» **EXERCISE PROMPT**
Give back every line of the data below exactly.

________________

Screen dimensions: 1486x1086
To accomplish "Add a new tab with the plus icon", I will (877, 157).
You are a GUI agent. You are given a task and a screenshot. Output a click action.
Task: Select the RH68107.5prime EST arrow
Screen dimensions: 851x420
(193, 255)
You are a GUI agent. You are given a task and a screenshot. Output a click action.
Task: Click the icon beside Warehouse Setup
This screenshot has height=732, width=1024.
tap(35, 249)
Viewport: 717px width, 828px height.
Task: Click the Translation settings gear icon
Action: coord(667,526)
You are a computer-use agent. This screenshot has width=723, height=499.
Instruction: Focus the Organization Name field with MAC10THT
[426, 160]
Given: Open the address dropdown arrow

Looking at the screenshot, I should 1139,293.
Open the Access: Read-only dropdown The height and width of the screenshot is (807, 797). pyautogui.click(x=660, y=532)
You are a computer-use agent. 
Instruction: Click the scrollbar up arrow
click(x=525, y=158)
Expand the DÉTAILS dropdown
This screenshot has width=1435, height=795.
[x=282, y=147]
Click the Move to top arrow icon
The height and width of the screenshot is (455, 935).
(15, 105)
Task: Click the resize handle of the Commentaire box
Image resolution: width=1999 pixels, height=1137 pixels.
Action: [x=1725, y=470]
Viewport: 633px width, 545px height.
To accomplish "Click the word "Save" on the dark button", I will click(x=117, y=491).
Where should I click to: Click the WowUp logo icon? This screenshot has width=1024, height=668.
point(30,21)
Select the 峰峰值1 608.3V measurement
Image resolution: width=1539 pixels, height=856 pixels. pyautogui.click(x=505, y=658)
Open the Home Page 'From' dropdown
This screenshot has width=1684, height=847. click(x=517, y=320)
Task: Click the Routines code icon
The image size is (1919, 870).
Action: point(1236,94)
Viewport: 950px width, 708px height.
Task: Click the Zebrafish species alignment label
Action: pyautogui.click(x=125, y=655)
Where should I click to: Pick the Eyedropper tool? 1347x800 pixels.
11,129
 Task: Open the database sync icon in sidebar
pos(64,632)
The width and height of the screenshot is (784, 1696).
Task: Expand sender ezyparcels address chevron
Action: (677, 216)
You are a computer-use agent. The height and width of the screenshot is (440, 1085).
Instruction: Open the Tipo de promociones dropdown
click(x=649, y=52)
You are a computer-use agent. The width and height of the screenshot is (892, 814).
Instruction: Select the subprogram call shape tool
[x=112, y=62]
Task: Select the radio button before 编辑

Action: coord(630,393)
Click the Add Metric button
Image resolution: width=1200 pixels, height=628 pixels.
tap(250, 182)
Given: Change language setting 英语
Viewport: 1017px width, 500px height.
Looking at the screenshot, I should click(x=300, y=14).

________________

» **RESPONSE**
Screen dimensions: 1486x1086
To accomplish "Add a new tab with the plus icon", I will (877, 157).
You are a GUI agent. You are given a task and a screenshot. Output a click action.
Task: Select the RH68107.5prime EST arrow
Screen dimensions: 851x420
(193, 255)
You are a GUI agent. You are given a task and a screenshot. Output a click action.
Task: Click the icon beside Warehouse Setup
This screenshot has height=732, width=1024.
tap(35, 249)
Viewport: 717px width, 828px height.
Task: Click the Translation settings gear icon
Action: coord(667,526)
You are a computer-use agent. This screenshot has width=723, height=499.
Instruction: Focus the Organization Name field with MAC10THT
[426, 160]
Given: Open the address dropdown arrow

Looking at the screenshot, I should 1139,293.
Open the Access: Read-only dropdown The height and width of the screenshot is (807, 797). pyautogui.click(x=660, y=532)
You are a computer-use agent. 
Instruction: Click the scrollbar up arrow
click(x=525, y=158)
Expand the DÉTAILS dropdown
This screenshot has width=1435, height=795.
[x=282, y=147]
Click the Move to top arrow icon
The height and width of the screenshot is (455, 935).
(15, 105)
Task: Click the resize handle of the Commentaire box
Image resolution: width=1999 pixels, height=1137 pixels.
Action: [x=1725, y=470]
Viewport: 633px width, 545px height.
To accomplish "Click the word "Save" on the dark button", I will click(x=117, y=491).
Where should I click to: Click the WowUp logo icon? This screenshot has width=1024, height=668.
point(30,21)
Select the 峰峰值1 608.3V measurement
Image resolution: width=1539 pixels, height=856 pixels. pyautogui.click(x=505, y=658)
Open the Home Page 'From' dropdown
This screenshot has width=1684, height=847. click(x=517, y=320)
Task: Click the Routines code icon
The image size is (1919, 870).
Action: point(1236,94)
Viewport: 950px width, 708px height.
Task: Click the Zebrafish species alignment label
Action: pyautogui.click(x=125, y=655)
Where should I click to: Pick the Eyedropper tool? 1347x800 pixels.
11,129
 Task: Open the database sync icon in sidebar
pos(64,632)
The width and height of the screenshot is (784, 1696).
Task: Expand sender ezyparcels address chevron
Action: (677, 216)
You are a computer-use agent. The height and width of the screenshot is (440, 1085).
Instruction: Open the Tipo de promociones dropdown
click(x=649, y=52)
You are a computer-use agent. The width and height of the screenshot is (892, 814).
Instruction: Select the subprogram call shape tool
[x=112, y=62]
Task: Select the radio button before 编辑

Action: coord(630,393)
Click the Add Metric button
Image resolution: width=1200 pixels, height=628 pixels.
tap(250, 182)
Given: Change language setting 英语
Viewport: 1017px width, 500px height.
Looking at the screenshot, I should click(x=300, y=14).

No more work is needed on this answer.